Set down the following passage about the wire loop game word for word, in full.

Excerpted passage:
[Start of section]
A wire loop game, or buzz wire, is a game which involves guiding a metal loop (a 'probe') along a serpentine length of wire without touching the loop to the wire. The loop and wire are connected to a power source in such a way that, if they touch, they form a closed electric circuit. The circuit is connected to a light or sound-emitting device of some sort, so that when the loop and the wire touch, the light-emitting device will light up, and the sound-emitting device will make a sound, traditionally a buzzing noise. In commercial implementations of the game the wire is usually bent along a single axis.

This game is also called a steady-hand game or an electronic loop game.

== History ==
The electric buzz wire game was invented by Robert (Bob) Scrimshaw in Yorkshire in 1953. Bob was an electrician for RAF ground crew during WWII repairing planes, and was known as a very skilled electronic engineer. In 1953 Bob’s close friend John Waddington asked Bob if he could make a game for his garden party, and Bob created and brought along the ‘electronic loop game’. The game was a huge hit at the party, and John Waddington went on to patent Bob’s design before producing the first commercial ‘electronic loop game’ for sale from the mid 1950’s, through his Waddingtons Game Co.

== Types of buzz wire games ==
Desktop buzz wires are widely available for purchase. A giant version of the game also exists and it is typically used outdoors or as a garden game.
[End of section]
Supplied entries:
[Start of section]
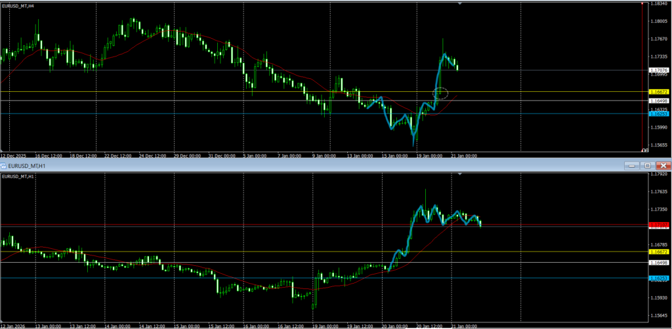Click the chart shift triangle on H4 chart
The width and height of the screenshot is (672, 329).
459,4
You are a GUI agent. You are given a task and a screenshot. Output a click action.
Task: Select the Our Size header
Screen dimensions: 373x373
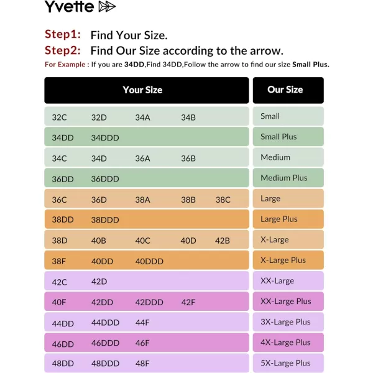point(285,90)
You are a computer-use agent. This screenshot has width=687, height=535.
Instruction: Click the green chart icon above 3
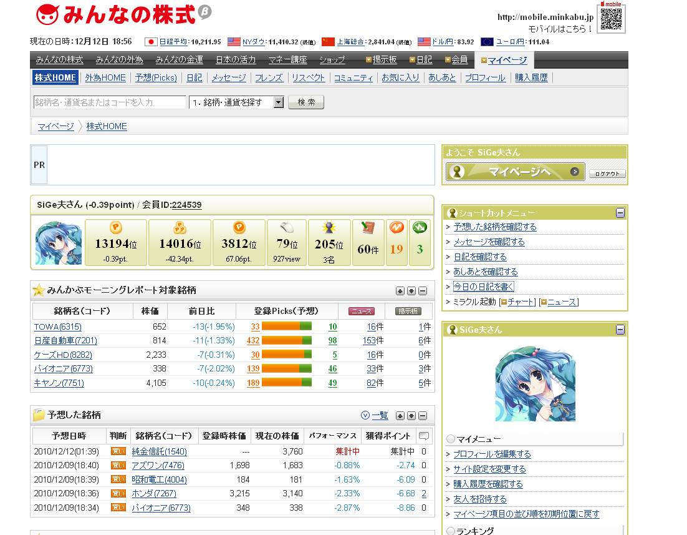click(x=420, y=228)
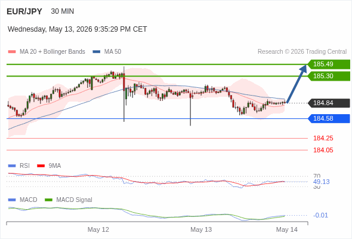Click the MA 50 blue legend swatch
Image resolution: width=352 pixels, height=239 pixels.
pos(97,52)
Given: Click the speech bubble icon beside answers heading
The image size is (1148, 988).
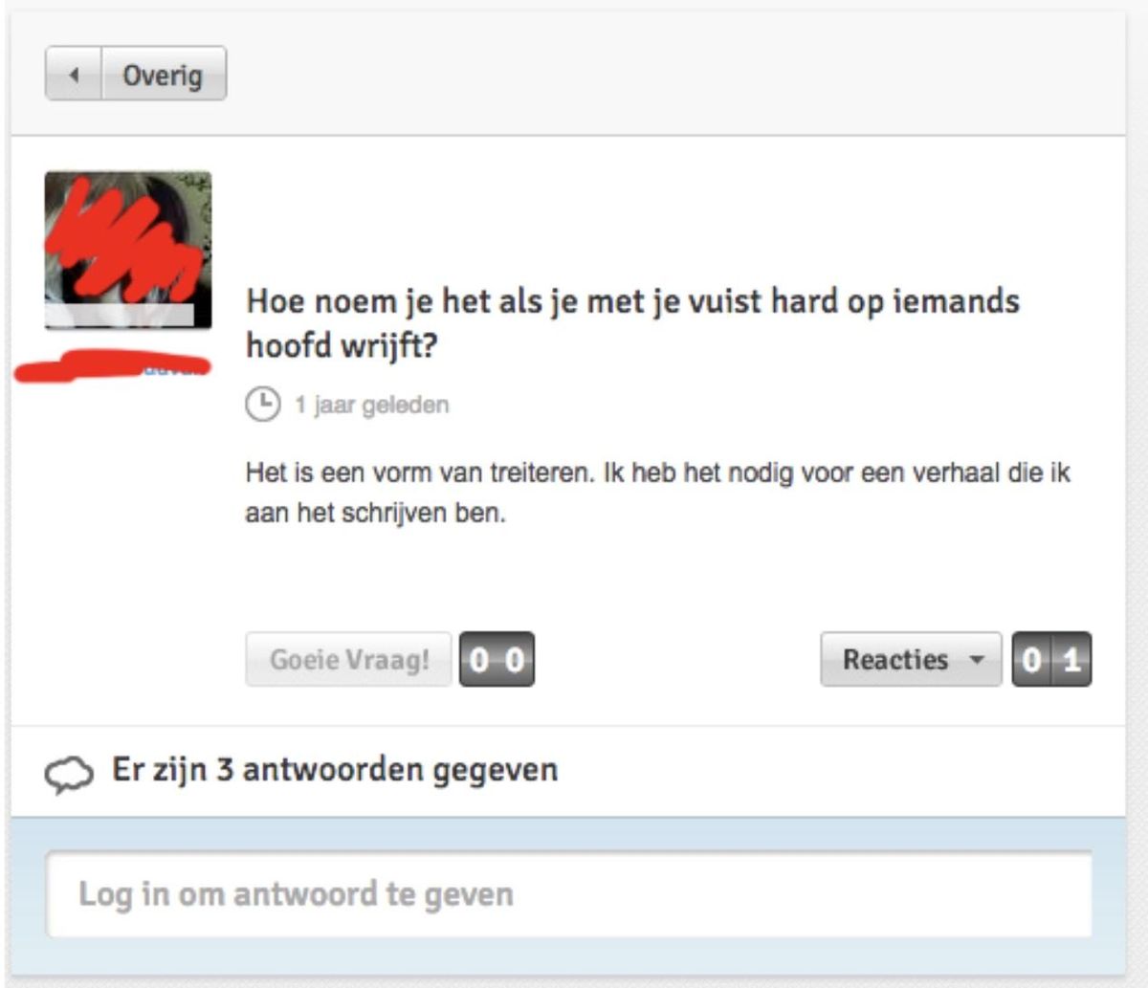Looking at the screenshot, I should coord(69,775).
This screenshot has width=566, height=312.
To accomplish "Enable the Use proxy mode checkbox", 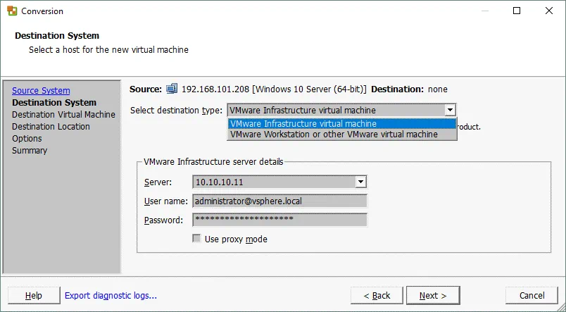I will click(196, 239).
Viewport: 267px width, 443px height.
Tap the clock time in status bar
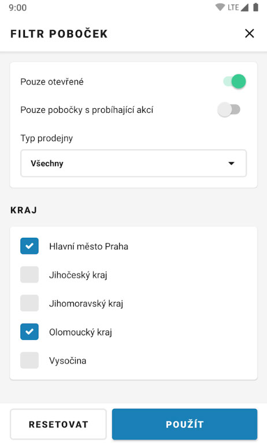click(17, 8)
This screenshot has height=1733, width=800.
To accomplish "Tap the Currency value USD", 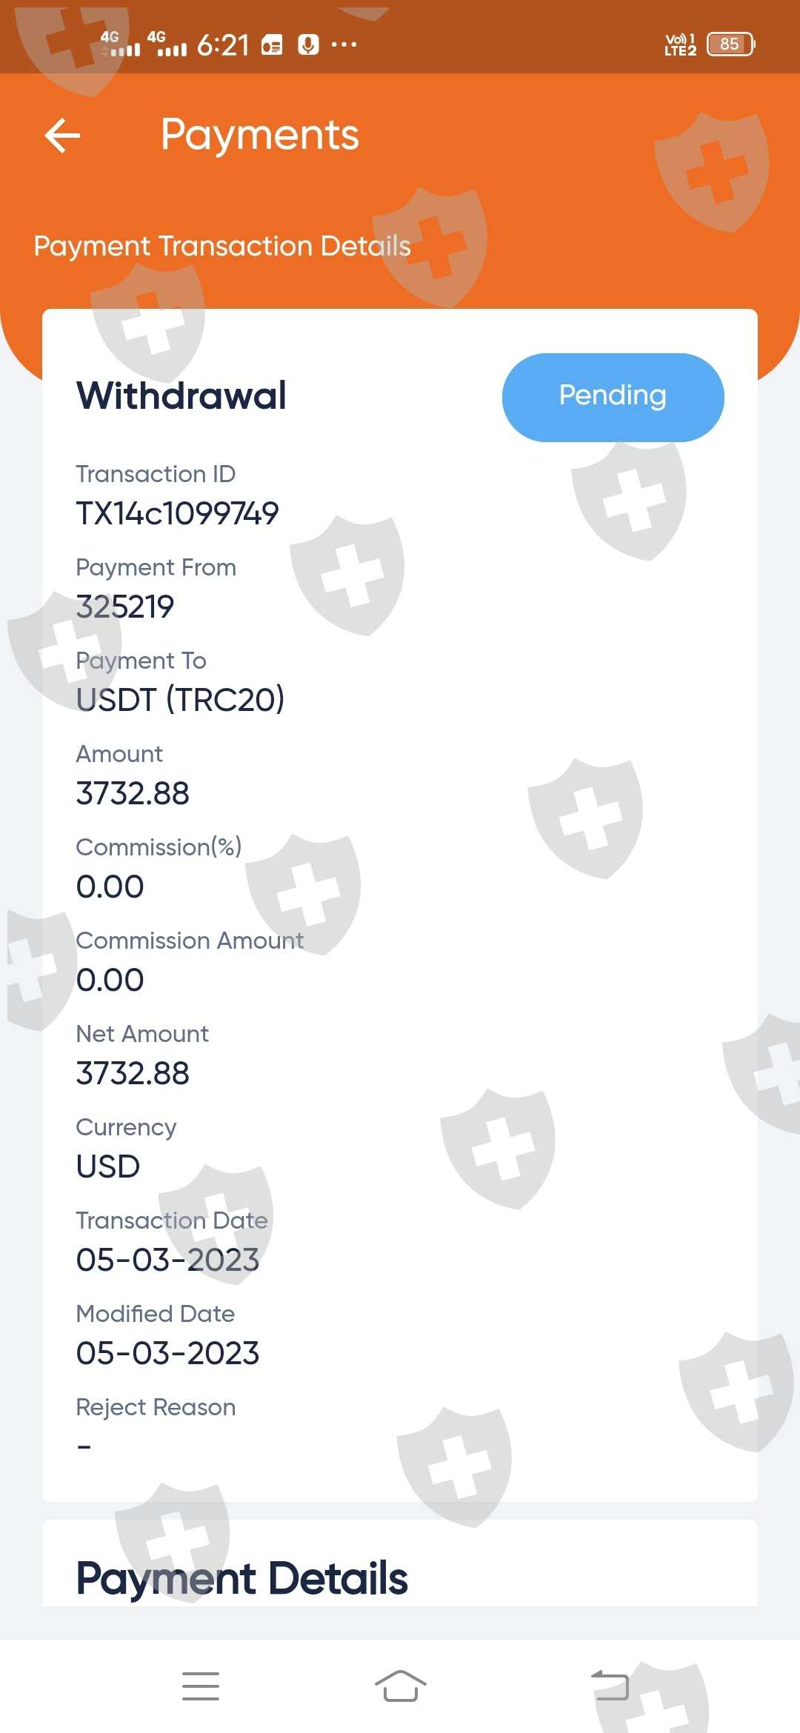I will coord(107,1166).
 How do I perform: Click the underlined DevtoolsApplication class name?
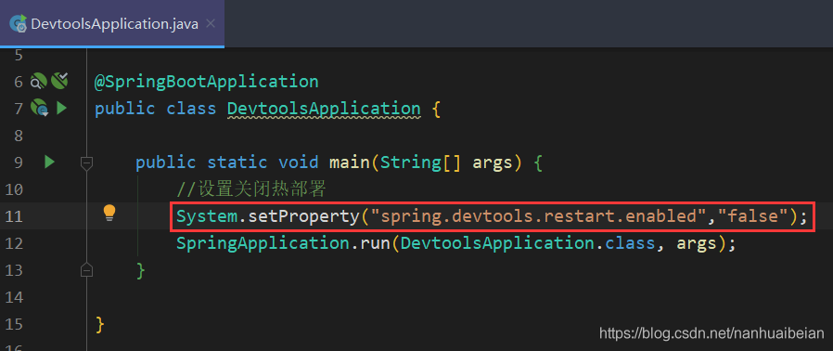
[End of section]
Solution to this task:
A wire loop game, or buzz wire, is a game which involves guiding a metal loop (a 'probe') along a serpentine length of wire without touching the loop to the wire. The loop and wire are connected to a power source in such a way that, if they touch, they form a closed electric circuit. The circuit is connected to a light or sound-emitting device of some sort, so that when the loop and the wire touch, the light-emitting device will light up, and the sound-emitting device will make a sound, traditionally a buzzing noise. In commercial implementations of the game the wire is usually bent along a single axis.

This game is also called a steady-hand game or an electronic loop game.

== History ==
The electric buzz wire game was invented by Robert (Bob) Scrimshaw in Yorkshire in 1953. Bob was an electrician for RAF ground crew during WWII repairing planes, and was known as a very skilled electronic engineer. In 1953 Bob’s close friend John Waddington asked Bob if he could make a game for his garden party, and Bob created and brought along the ‘electronic loop game’. The game was a huge hit at the party, and John Waddington went on to patent Bob’s design before producing the first commercial ‘electronic loop game’ for sale from the mid 1950’s, through his Waddingtons Game Co.

== Types of buzz wire games ==
Desktop buzz wires are widely available for purchase. A giant version of the game also exists and it is typically used outdoors or as a garden game.